▶ _INSTRUCTIONS TO FOLLOW_
Copy everything from the line containing "Where should I click to: Select" down to the end of the records, swapping "checkbox" for "check box" and leaving everything else untouched. Give only those lines.

▶ _DATA FOR THE TASK_
________________
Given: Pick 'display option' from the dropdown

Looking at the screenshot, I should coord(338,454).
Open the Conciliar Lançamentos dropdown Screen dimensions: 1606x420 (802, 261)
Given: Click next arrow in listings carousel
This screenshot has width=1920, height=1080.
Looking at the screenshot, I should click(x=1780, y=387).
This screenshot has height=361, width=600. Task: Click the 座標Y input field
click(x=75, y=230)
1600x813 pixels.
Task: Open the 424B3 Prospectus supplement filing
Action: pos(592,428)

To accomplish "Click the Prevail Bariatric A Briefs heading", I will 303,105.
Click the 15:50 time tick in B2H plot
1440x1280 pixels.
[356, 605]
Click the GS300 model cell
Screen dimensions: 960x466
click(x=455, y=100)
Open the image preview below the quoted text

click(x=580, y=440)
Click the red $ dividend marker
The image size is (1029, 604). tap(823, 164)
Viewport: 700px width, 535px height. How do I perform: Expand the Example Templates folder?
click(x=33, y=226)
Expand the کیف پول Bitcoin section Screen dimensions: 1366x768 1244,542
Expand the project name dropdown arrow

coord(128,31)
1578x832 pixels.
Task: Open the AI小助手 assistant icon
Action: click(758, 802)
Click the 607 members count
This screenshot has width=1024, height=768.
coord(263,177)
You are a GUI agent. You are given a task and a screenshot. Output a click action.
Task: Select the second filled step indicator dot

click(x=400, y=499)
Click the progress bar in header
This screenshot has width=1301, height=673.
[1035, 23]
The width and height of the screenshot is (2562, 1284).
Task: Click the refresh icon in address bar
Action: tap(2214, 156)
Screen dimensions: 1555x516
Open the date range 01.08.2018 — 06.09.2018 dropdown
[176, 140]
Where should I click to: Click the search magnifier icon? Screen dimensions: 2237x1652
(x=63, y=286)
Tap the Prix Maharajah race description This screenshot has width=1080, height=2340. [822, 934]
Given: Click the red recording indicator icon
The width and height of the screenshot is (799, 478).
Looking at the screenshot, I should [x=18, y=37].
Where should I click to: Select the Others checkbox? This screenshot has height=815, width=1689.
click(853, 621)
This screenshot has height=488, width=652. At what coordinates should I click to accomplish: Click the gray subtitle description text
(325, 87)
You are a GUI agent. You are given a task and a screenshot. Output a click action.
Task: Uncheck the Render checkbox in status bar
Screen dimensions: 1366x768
________________
▶ _SOLUTION TO THE EXERCISE_
Where should I click to: Select the Others check box? This screenshot has height=815, width=1689.
click(853, 621)
This screenshot has height=488, width=652. At what coordinates should I click to accomplish: Click the gray subtitle description text
(325, 87)
You are a GUI agent. You are given a task and a screenshot. Output a click action.
Task: Uncheck the Render check box in status bar
Screen dimensions: 1366x768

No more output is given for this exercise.